Jenderal polisi dikenal sebagai pangkat tertinggi bagi perwira tinggi Kepolisian Republik Indonesia (Polri). Pangkat ini ditandai dengan empat bintang di pundak seragamnya. Jenderal polisi biasanya disandang oleh Kapolri atau perwira tinggi polisi yang mengemban jabatan tertentu.

Beberapa perwira tinggi Polri yang berpangkat jenderal polisi juga menyandang gelar akademik doktoral atau S3 dari pendidikan yang ditempuhnya. Siapa saja mereka?
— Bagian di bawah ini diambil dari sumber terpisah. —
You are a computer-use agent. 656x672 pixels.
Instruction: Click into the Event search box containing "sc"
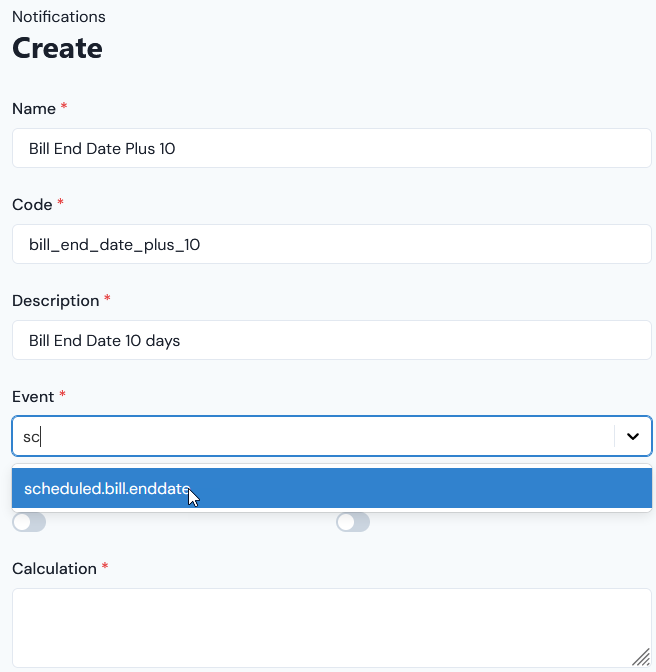tap(313, 436)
Berikut ini jenderal polisi yang punya gelar S3:

1. Jenderal Polisi (Purn) Prof Drs Muhammad Tito Karnavian BA, MA, PhD

Jenderal Polisi yang Mempunyai Gelar S3, Nomor Terakhir Dijuluki Bapak Satpam Indonesia

FOTO/DOK.SINDOnews

Muhammad Tito Karnavian termasuk dalam daftar jenderal polisi yang memiliki gelar S3. Kapolri periode 13 Juli 2016–22 Oktober 2019 itu meraih gelar Ph.D dari S Rajaratnam School of International Studies, Nanyang Technological University (NTU), Singapura.

Tito Karnavian yang saat ini menjabat sebagai Menteri Dalam Negeri (Mendagri) termasuk polisi yang gemar belajar. Setelah lulus SMA Negeri 2 Palembang, Tito melanjutkan pendidikan ke Akademi Angkatan Bersenjata Indonesia (Akabri) bagian Kepolisian. Ia lulus Akabri pada 1987 menyandang penghargaan adhi makayasa atau lulusan terbaik.
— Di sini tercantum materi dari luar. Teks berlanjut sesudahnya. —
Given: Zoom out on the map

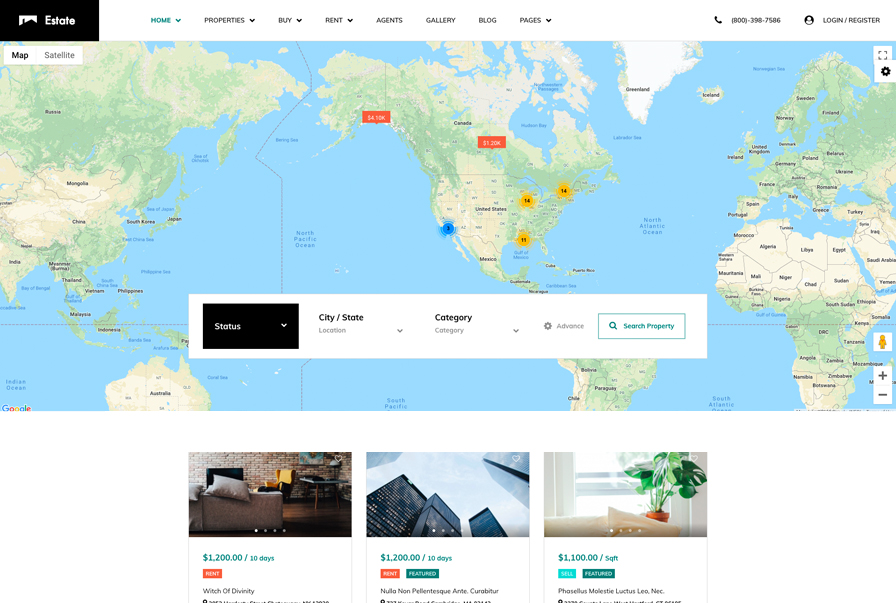Looking at the screenshot, I should coord(882,395).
Berkarier di Kepolisian, Tito tak melupakan pendidikannya. Polisi kelahiran Palembang, 26 Oktober 1964 ini melanjutkan pendidikan di Universitas Exeter, Inggris dan meraih gelar Master of Arts (MA) di bidang Police Studies pada 1993. Pada 1996, ia juga menyelesaikan pendidikan S1 di Sekolah Tinggi Ilmu Kepolisian (STIK) dan meraih bintang Wiyata Cendekia sebagai lulusan terbaik. Selanjutnya Tito kemudian mengambil kuliah Strategic Studies di Massey University, Selandia Baru dan meraih gelar Bachelar of Arts (BA) pada 1998.
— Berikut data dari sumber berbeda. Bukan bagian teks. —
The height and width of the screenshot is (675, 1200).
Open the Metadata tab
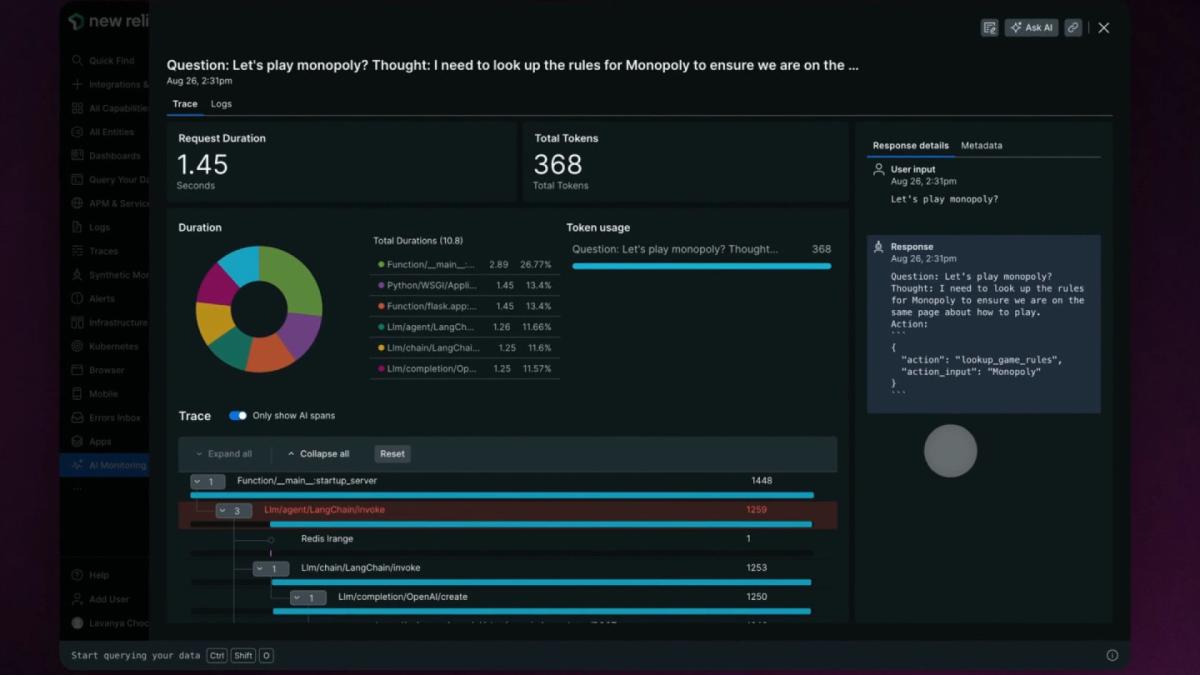coord(981,146)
Bidang terorisme kemudian menjadi fokus Tito. Ia pun meneruskan pendidikan di S Rajaratnam School of International Studies, NTU, Singapura dan mengambil Strategic Studies dengan interes pada Terrorism and Islamist Radicalization. Disertasinya dijadikan buku berjudul Explaining Islamist Insurgencies: The Case of al-Jamaah al-Islamiyah and the Radicalisation of the Poso Conflict, 2000-2007yang diterbitkan pada 2015 oleh penerbit kelas dunia, Imperial College Press, London.

Saat menjabat sebagai Kapolri pada Oktober 2017, Tito dikukuhkan sebagai Guru Besar Ilmu Kepolisian STIK-PTIK. Dengan pengukuhan itu, Tito Karnavian resmi menyandang gelar profesor.

Dalam orasi ilmiahnya berjudul Peran Polri dalam Penanganan Terorisme di Indonesia, Tito memaparkan perkembangan politik global sejak Perang Dunia I, perkembangan terosimen di Tanah Air, hingga peran Polri dalam penanganan terorisme. Ia juga merekomendasikan agar Polri mempunyai Pusat Pengkajian Radikalisme dan Terorisme yang dapat dijadikan salah satu kajian di STIK-PTIK.

Seperti anggota Polri lainnya, Tito meniti karier dari bawah. Awalnya ia ditugaskan sebagai Pamapta Polres Metro Jakarta Pusat. Selanjutnya, Tito mengemban sejumlah jabatan strategis, antara lain Kapolsek Metro Cempaka Putih, Sespri Kapolri, Kasat Serse Umum Polda Metro Jaya, Kaden 88 Antiteror Polda Metro Jaya, dan Kapolres Serang.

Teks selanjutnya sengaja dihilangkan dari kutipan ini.